This is an adapted excerpt from the Dec. 7 episode of “Ayman.”
On Thursday, Amnesty International, the world’s largest and most storied humanitarian organization, released a 297-page study titled “‘You Feel Like You Are Subhuman’: Israel’s Genocide Against Palestinians in Gaza.” The key word there is “genocide.”
In the 14 months since Israeli officials, like former Defense Minister Yoav Gallant, declared that no food, water, electricity or fuel would be allowed in the Gaza Strip — a remark made two days after Hamas’ Oct. 7 attack on Israel — that charge of genocide has been made against and fiercely denied by Israel and its supporters, including the United States.
Back in January, the International Court of Justice ruled that it was plausible that Israel was committing genocide in Gaza. Last month, the International Criminal Court issued arrest warrants for Israeli Prime Minister Benjamin Netanyahu and Gallant for war crimes, marking the first time the ICC has done so against a Western ally of the United States.
While Amnesty International was the first international NGO to declare what Israel is doing as a genocide, other groups have meticulously documented the country’s alleged war crimes.
One of the legal scholars who advocated for these charges against Israeli leaders was Theodor Meron, a man who oversaw the world’s first genocide trials. Meron was once an Israeli diplomat, then an American judge, and was himself a survivor of the Nazi genocide of Jews.
Likewise, Aryeh Neier, founder of Human Rights Watch and one of the leading human rights experts in the world — also a Jewish refugee who fled Nazi Germany — told me back in June that, in his view, what Israel was doing in Gaza is a genocide.
They’re part of a growing list of genocide scholars and international law experts now using that word to describe Israel’s actions. And while Amnesty International was the first nongovernmental organization to call it genocide, other groups such as Human Rights Watch and the Israeli group B’tselem have meticulously documented the country’s alleged war crimes, including using starvation as a weapon of war, committing torture and sodomy in Israeli prisons, deliberate attacks on civilians, among other charges.
One thing these reports and these court rulings have in common is that they use the words of Israeli leaders, such as Gallant’s declaration about food and water being kept out of Gaza, as evidence of Israel’s intentions. But that’s not all. Both Amnesty International and the International Court of Justice have cited similar sources to allege that Israel is committing war crimes: Israeli soldiers bragging about it on social media.
As the report states:
This is evidenced by Amnesty International’s analysis of 62 videos, audio recordings and photographs posted online showing Israeli soldiers in which they made calls for the destruction of Gaza or the denial of essential services to people in Gaza, or celebrated the destruction of Palestinian homes, mosques, schools and universities, including through controlled demolitions, in some cases without apparent military necessity.
It continued:
Of these, 31 called orally or in writing for the annihilation, destruction, burning or “erasure” of Gaza, or used other similar rhetoric.

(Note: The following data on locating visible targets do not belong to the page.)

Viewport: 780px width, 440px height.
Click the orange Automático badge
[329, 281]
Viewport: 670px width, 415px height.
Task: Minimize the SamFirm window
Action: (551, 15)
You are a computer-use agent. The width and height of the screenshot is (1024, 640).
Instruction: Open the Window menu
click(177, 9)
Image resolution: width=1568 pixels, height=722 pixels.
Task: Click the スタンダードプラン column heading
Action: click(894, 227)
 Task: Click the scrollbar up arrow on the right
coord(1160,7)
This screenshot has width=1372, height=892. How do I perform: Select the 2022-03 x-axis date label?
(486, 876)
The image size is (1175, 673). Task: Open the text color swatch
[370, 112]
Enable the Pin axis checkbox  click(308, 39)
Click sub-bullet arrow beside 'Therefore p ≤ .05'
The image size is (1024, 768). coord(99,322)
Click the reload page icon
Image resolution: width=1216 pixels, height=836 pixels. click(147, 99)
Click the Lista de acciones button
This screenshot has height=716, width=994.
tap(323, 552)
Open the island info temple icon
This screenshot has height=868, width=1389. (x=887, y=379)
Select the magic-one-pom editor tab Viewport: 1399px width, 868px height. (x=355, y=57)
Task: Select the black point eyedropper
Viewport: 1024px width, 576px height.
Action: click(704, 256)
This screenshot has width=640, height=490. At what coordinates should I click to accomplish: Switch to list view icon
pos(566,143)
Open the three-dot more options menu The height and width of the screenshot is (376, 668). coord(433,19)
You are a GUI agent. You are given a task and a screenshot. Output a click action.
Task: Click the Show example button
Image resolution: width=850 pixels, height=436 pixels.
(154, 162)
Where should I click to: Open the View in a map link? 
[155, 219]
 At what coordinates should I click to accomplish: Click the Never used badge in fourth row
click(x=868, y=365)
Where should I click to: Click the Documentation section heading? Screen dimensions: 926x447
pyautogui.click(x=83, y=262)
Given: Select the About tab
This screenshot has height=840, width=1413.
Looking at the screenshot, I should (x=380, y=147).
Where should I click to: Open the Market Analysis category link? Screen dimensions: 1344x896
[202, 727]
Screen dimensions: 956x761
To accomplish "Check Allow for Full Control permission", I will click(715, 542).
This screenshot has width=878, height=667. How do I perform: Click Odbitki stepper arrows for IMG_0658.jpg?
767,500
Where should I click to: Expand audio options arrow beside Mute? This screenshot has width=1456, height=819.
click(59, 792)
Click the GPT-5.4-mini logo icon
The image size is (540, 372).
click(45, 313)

The existence of a large number of these public videos and statements highlights not only systemic impunity but also the creation of an environment that emboldens, if not tacitly rewards, such behaviour.
After Amnesty International’s report was released, Israel’s Foreign Ministry stated on X: “The deplorable and fanatical organization Amnesty International has once again produced a fabricated report that is entirely false and based on lies.”
But this report adds to a growing consensus among some experts about what has happened in Gaza over the last 14 months. When people say that this is “the first livestreamed genocide in history,” it’s not just Palestinians filming their own destruction for the world to witness, it’s Israeli soldiers doing so as well.